What is the biggest obstacle to world development?  According to Ms. Messinger, it’s the American government’s policy of shipping surplus food overseas!  This “free food” is often siphoned off and sold below market prices, undercutting the local farmers who know which crops grow well in their terrain and which foods are tolerated by their people.   Knowing of Ms. Messinger’s liberal political views, I sought a response from my Republican, evangelical Christian brother who commented thus:  “The Acton Institute, a conservative think tank, also does much work in developing countries and is particularly concerned about free market solutions to problems.  Interestingly, they have come to the same conclusion about American policy.  Regarding a particular African country, their research came back that African producers said repeatedly that they’d wish Americans would stop sending them our old clothes.  With such a supply keeping prices artificially low, indigenous African producers and businessmen never get the chance to create enterprises and get their country self-sufficient.  The work at the Acton Institute is intended to help these businesses get off the ground and our own country’s “charity” is keeping them from getting them there.”
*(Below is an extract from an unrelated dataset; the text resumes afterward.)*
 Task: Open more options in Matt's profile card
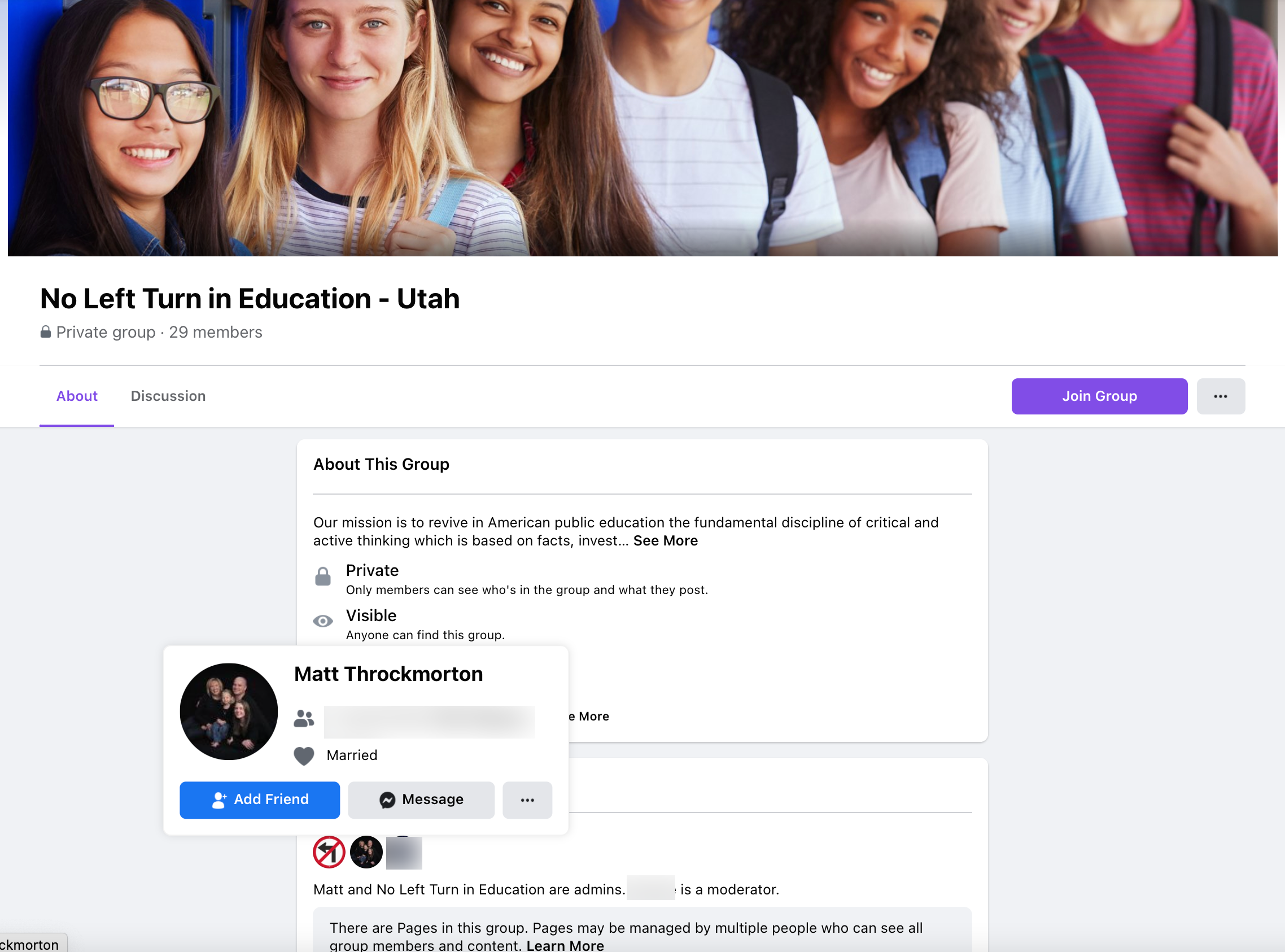(x=527, y=800)
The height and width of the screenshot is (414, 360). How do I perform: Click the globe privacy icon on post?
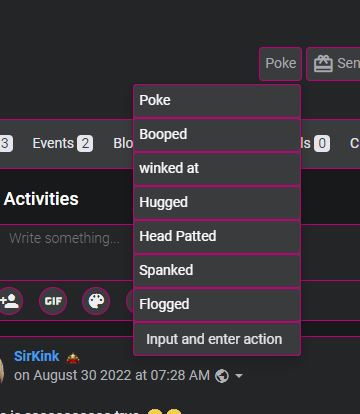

The morning session also included presentations by Pesach Stadlin, a local boy who’s now a staffer with AJWS, and Monica Oguttu who spoke about the series of development projects she’d initiated in rural Kenya.  Pesach cited statistics that 1 out of 6 people in this world go to bed hungry.  Instead of the term “developing world” or “the Third World” (passé by now), he prefers the term “two-thirds of the world” because it gives a better scope of the hunger problem.

Ms. Oguttu spoke about the PHD of the developing world: poverty, hunger, and disease.  She was a midwife in the capital city of Nairobi when she became aware of the shortages of health care available to the rural women and she formed what became a network of 350 health professionals.  Once she was apprised of the shortages of hospital beds–  total strangers had to share a bed– she developed home-based care kits and bicycles.  Then, she was alerted to the problem of starving patients trying to tolerate strong medicines on an empty stomach, so she identified local cereals—soya, millet, amaranth– that could be milled into a nutritious flour mixture.  Most recently, she tacked the problem of adolescent girls who stayed out of school during their menstrual periods due to the lack of feminine sanitary supplies.  Her female brainstorming team came up with a local product—reusable sanitary towels—that they’re now marketing for profit.

Another important word about disaster relief: they do not need our surplus food, old shoes or clothes!   The essential need is for money that could be used to purchase local products, which usually are available.  Quoting then U.S. Secretary of State General Colin Powell who was in Sri Lanka in January of 2005: the highest point in that country was a mountain of donated blankets—for a  country that does not experience cold weather at all!

A final quote from the “best advocate for change in Africa,” Bono, the lead singer of the Irish rock band U2: “Where you live in the world should not determine whether you live in the world.”